The Federal Bureau of Investigation (FBI) announced Friday that two Welsh teenagers have been arrested for allegedly hacking into 11 e-commerce sites and stealing information on more than 26,000 credit card accounts. Losses in the case could exceed $3 million (US$).
Raphael Gray, 18, and another unnamed teenager are being charged under the United Kingdom’s 1990 Computer Misuse Act and may also face charges in the United States. The British Broadcasting Corporation (BBC) is reporting that the two have been released on bail and are scheduled to “return to an undisclosed police station at an undisclosed date.”
In an interview with the E-Commerce Times, security expert Chris Davis, who worked on the investigation with the consulting firm TygerTeam, said the pair exploited two breaches to break into the systems. Davis said the first allowed them to locate security holes and the second allowed them to access data on supposedly secure servers. At least part of the problem was attributed to a flaw in Microsoft’s e-commerce Web server software.
Hackers Hit World Wide
Gray and the unnamed teen, acting under the screen name Curador, are accused of breaking into sites in Britain, the United States, Canada, Japan, and Thailand. The hacker attacks apparently began in January and targeted smaller e-commerce sites such as Feelgoodfalls.com, LTAMedia.com, and Promotobility.net. The hackers reportedly posted at least 1,000 of the stolen credit card numbers online and used them to charge — among other things — the registration of their domain name.
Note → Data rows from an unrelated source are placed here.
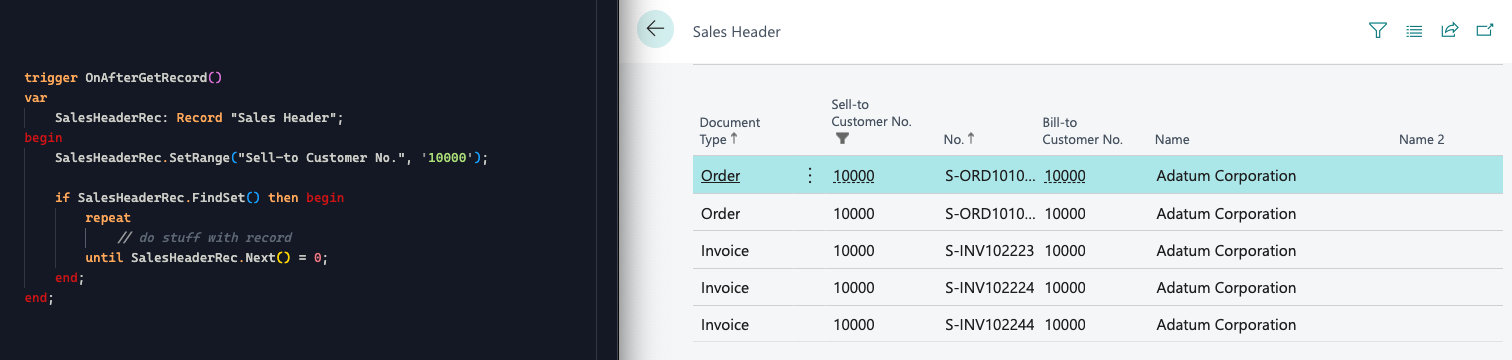Go back with the arrow button
1512x360 pixels.
point(655,29)
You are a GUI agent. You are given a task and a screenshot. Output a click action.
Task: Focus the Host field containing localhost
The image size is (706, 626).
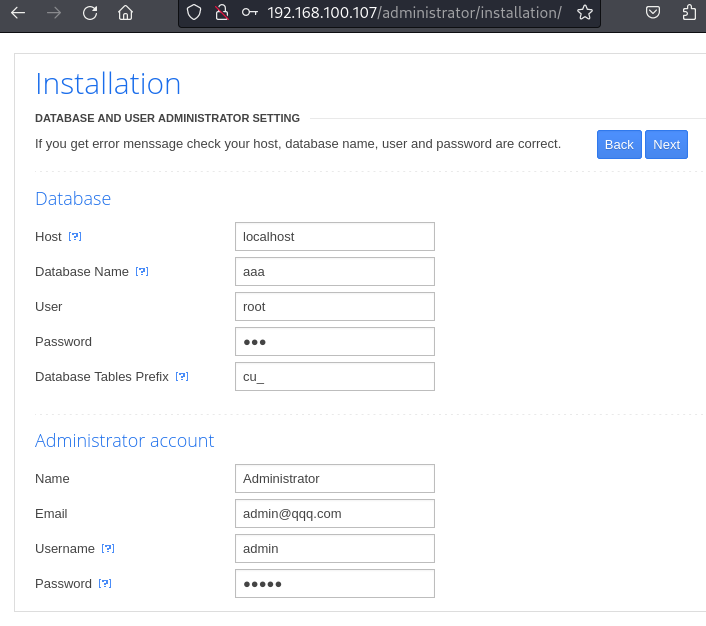(x=334, y=237)
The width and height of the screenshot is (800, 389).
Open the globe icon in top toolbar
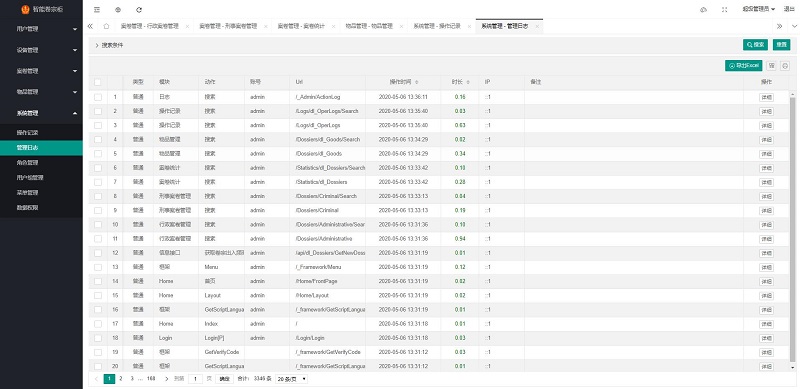[x=118, y=10]
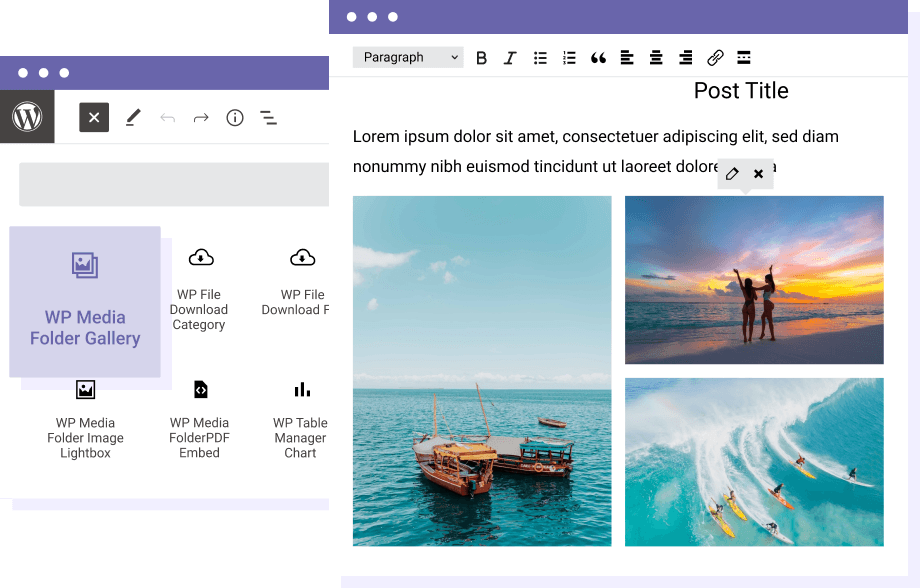Click the boats gallery thumbnail

pos(482,371)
The duo was tracked down by an international task force that included the Welsh police, the FBI, the Royal Canadian Mounted Police and Internet security consultants. The FBI said the international banking and credit card industry also helped solve the case.
Hackers Needle Gates
Even Microsoft founder Bill Gates was not immune to the hacker attack. The Telegraph reported Sunday that the hackers e-mailed Gates’ credit card details to NBCi, a subsidiary of NBC.
In a message on their Web site, which has since been taken down, Curador said “Greetz to my friend Bill Gates, I think that any guy who sells Products Like SQL Server, with default world readable permissions can’t be all BAD.”
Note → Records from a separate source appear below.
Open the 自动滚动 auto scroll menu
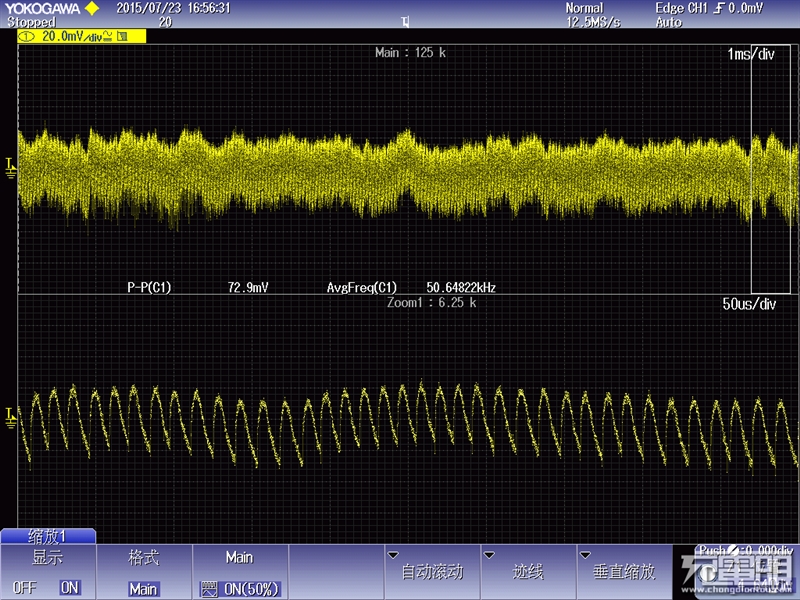This screenshot has height=600, width=800. [x=432, y=571]
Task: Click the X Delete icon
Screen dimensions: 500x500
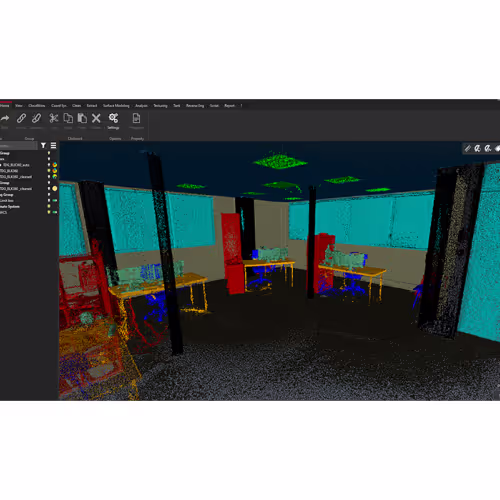Action: [x=96, y=118]
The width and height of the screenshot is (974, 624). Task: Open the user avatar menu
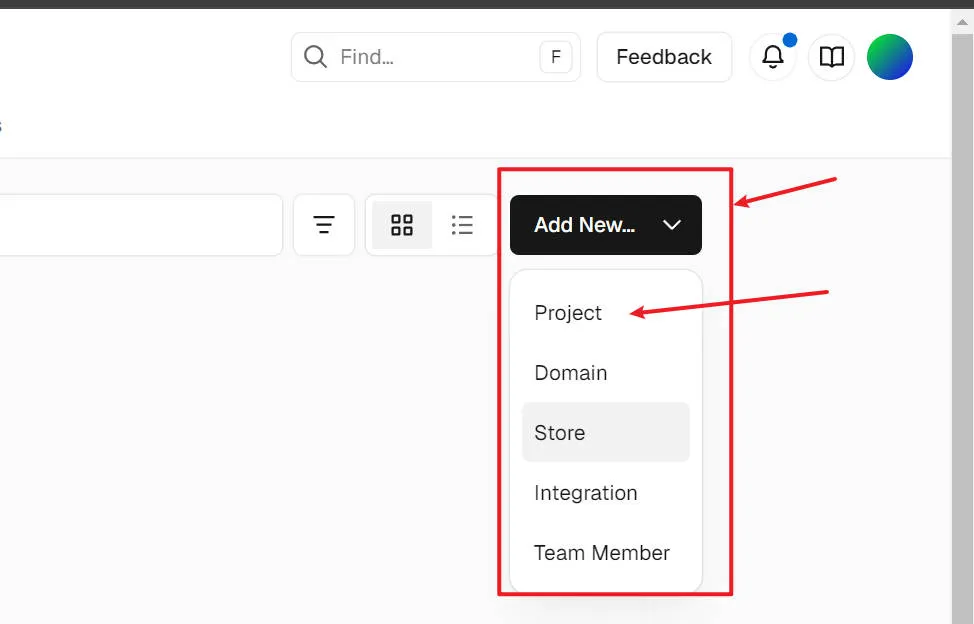point(889,57)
Call for International Policing
Davis called the attacks a “real wake-up call for the e-commerce community.” He also told the E-Commerce Times that “The most important lesson we can learn from this is that we need to establish a police force that handles nothing but crimes like this.”
Davis believes that an international force is the answer, because investigators working on this case narrowed the search for the hackers to two neighboring houses in the small town of Clunderwen within a week. However, it took another month to move in on them because of jurisdictional squabbles, most notably between the U.S. Secret Service and the FBI.
Davis believes these incidents were more serious than the much-publicized denial-of-service (DoS) attacks on popular Web sites last month, because sites were not actually compromised in those instances.